Other hypotheses for fistula development have focused on inflammatory markers, maintaining that an elevated expression of inflammatory mediators such as cytokines from sinusitis or local trauma (including catheter intervention) may induce neovascularization.33 Additional theories have centered on the promotion of dural neovascularization by angiogenic factors. The release of angiogenic growth factors such as vascular endothelial growth factor and basic fibroblast growth factor may occur in response to hypoxia or increased venous pressure. This hypothesis has been validated in both histological and animal studies with excessive expression of these factors observed in the wall of DAVFs in humans.29,38 Embolization may mediate neovascularization as a result of local tissue hypoxia created from occlusion of the fistula.

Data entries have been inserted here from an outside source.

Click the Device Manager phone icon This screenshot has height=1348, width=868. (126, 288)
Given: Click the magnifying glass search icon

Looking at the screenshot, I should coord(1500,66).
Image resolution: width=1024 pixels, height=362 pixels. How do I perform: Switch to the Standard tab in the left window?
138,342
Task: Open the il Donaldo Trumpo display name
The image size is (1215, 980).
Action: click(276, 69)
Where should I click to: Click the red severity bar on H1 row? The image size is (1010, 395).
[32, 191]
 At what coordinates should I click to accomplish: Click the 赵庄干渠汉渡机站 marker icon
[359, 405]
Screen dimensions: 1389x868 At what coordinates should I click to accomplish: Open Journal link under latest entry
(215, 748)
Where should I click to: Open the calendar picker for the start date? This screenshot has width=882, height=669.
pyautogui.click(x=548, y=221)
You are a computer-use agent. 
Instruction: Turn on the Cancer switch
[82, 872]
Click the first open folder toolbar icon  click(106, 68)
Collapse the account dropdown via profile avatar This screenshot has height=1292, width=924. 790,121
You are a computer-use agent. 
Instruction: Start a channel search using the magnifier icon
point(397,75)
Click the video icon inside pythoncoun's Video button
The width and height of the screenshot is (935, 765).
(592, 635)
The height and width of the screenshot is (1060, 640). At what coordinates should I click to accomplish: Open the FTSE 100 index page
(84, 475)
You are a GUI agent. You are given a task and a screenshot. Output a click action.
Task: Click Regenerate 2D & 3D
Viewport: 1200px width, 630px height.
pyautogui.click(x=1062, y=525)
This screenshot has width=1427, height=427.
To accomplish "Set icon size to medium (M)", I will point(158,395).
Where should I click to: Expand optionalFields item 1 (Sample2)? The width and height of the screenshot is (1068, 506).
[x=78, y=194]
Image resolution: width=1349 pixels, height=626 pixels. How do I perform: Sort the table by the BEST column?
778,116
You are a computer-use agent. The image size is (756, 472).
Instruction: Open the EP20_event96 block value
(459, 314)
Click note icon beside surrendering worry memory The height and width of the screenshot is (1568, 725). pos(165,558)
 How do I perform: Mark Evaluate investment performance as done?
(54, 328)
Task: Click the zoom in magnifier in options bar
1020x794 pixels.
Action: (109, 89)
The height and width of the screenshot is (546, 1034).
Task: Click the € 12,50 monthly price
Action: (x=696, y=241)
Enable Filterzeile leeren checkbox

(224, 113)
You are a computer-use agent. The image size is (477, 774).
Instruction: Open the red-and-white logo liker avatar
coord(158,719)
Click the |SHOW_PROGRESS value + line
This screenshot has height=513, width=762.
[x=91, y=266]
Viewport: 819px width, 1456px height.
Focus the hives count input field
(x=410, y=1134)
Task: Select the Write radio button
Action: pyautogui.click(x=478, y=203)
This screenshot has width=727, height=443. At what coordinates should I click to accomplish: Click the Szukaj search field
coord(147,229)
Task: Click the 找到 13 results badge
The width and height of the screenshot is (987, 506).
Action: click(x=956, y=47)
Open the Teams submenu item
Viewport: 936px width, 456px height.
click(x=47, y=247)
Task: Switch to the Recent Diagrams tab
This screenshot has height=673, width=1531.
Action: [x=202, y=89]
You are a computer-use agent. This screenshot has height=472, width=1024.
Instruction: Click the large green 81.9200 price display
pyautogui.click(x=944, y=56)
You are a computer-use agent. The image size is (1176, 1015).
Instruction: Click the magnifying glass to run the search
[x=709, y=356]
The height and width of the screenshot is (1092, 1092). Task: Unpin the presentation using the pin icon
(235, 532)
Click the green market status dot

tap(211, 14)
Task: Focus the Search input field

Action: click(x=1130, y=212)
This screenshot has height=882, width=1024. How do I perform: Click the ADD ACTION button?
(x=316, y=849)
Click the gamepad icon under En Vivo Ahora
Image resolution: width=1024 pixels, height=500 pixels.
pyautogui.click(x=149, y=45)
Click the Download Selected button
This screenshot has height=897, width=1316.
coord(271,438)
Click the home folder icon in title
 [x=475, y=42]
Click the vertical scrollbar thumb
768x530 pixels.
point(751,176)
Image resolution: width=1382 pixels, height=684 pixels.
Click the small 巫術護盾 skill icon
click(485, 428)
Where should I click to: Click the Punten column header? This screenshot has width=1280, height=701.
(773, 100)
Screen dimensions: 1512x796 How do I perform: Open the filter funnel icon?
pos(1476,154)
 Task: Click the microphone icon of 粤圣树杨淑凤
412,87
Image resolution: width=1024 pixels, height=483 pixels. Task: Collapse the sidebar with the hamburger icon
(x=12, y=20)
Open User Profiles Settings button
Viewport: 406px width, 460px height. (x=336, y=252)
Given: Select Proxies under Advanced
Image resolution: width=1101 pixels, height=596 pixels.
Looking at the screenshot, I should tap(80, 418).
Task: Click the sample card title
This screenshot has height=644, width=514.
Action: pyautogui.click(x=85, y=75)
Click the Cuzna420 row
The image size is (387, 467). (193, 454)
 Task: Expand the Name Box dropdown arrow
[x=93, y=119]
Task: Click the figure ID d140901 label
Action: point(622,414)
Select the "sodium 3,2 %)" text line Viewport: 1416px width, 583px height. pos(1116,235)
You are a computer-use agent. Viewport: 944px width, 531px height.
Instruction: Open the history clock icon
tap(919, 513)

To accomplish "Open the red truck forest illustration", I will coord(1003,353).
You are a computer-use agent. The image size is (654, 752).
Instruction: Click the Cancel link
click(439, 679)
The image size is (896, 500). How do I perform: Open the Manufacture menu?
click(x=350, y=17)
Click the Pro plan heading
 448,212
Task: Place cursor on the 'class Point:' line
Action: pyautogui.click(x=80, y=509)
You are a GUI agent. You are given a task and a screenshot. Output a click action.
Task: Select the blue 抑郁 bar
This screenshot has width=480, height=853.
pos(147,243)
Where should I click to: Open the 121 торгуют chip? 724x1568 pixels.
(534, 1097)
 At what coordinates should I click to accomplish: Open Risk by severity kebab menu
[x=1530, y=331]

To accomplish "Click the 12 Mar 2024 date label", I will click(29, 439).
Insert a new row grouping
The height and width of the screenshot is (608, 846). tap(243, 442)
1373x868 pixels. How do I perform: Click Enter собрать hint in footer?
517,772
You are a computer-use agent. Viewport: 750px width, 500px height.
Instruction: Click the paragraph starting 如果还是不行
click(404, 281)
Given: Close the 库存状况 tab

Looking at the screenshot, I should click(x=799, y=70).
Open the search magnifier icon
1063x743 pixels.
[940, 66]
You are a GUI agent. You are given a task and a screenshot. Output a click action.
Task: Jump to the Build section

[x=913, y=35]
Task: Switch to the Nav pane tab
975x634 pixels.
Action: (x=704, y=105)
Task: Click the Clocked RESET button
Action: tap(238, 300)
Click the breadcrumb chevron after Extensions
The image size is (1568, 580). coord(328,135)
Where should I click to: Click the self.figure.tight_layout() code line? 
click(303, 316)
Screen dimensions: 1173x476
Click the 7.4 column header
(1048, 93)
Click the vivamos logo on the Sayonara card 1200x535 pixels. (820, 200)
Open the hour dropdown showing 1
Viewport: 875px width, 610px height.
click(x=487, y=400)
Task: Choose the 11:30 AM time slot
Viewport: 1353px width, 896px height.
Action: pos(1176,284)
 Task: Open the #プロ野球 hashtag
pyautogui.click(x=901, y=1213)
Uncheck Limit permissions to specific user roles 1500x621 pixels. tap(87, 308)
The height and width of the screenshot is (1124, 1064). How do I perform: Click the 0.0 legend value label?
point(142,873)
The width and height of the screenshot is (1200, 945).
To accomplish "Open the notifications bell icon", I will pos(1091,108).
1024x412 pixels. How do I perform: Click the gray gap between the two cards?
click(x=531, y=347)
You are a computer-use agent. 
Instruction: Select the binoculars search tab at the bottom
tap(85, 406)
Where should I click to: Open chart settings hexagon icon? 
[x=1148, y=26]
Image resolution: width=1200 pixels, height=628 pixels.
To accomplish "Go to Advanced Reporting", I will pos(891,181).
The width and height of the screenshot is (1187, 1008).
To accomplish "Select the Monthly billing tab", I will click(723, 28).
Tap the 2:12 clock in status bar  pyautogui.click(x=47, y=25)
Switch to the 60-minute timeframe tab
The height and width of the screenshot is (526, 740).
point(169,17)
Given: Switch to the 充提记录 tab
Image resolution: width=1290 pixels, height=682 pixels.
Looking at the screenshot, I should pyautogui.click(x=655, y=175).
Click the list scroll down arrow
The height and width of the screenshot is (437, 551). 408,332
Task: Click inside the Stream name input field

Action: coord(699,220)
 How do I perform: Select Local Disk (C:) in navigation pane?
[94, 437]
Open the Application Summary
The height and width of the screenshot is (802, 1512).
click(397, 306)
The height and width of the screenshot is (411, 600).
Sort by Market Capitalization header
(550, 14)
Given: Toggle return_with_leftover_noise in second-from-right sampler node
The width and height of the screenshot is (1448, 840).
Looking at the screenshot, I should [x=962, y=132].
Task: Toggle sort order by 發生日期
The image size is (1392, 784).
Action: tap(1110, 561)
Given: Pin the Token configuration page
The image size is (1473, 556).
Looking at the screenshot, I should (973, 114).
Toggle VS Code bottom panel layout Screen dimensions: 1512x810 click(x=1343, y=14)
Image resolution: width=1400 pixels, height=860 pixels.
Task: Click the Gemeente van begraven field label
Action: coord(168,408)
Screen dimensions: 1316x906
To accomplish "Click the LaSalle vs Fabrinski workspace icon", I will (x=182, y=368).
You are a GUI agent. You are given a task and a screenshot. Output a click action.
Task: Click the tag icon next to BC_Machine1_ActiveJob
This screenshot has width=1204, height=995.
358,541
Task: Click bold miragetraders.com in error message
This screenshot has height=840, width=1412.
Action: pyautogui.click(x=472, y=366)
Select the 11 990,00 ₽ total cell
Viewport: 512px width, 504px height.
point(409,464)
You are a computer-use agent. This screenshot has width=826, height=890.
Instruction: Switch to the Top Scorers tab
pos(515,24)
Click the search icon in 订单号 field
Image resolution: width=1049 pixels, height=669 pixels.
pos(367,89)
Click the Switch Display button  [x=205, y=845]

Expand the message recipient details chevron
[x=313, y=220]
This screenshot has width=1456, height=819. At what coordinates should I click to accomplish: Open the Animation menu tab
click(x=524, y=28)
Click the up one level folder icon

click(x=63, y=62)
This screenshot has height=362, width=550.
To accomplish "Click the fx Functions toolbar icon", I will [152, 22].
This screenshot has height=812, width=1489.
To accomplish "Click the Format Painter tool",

An increased expression of vascular endothelial growth factor has been noted in the endothelium of patients who underwent endovascular embolization for AVMs.36

Conclusions

Transarterial Onyx embolization is an emerging form of treatment for DAVFs, with impressive immediate posttreatment cure rates. However, the long-term durability of embolization may be overestimated, as cases of DAVF recanalization have been noted in studies with angiographic follow-up. The underlying mechanism for recurrence remains unclear, but hypothesized mediators include hemodynamic flow diversion with venous hypertension, as well as angiogenic factors from hypoxic microenvironments possibly initiated by catheter embolization. Predictors for recurrence are uncertain, although poor Onyx penetration into the fistula and draining vein is believed to be contributory. Further investigation is needed to discern additional features that make DAVF embolization more susceptible to recanalization. Although uncommon, the possibility for DAVF recanalization should also prompt consideration for performing follow-up angiography for all patients undergoing catheter embolization.

Abbreviations used in this paper

AVM

arteriovenous malformation

DAVF

dural arteriovenous fistula

Footnotes

Author contributions to the study and manuscript preparation include the following. Conception and design: Adamczyk, Amar. Acquisition of data: Adamczyk, Amar. Analysis and interpretation of data: Adamczyk, Amar. Drafting the article: Adamczyk. Critically revising the article: all authors. Reviewed submitted version of manuscript: Adamczyk.

Disclosure

Dr. Amar was the chair of the Clinical Events Committee for the Solitaire with Intention for Thombectomy (SWIFT) trial sponsored by ev3/Covidien. This was a multicenter randomized trial of a stroke device made by ev3/Covidien. He was compensated for the time he spent performing the adjudication of adverse events for submission of data to the FDA. ev3/Covidien also manufactures Onyx, one of the products mentioned in the manuscript, but that product is unrelated to his activities on the Clinical Events Committee.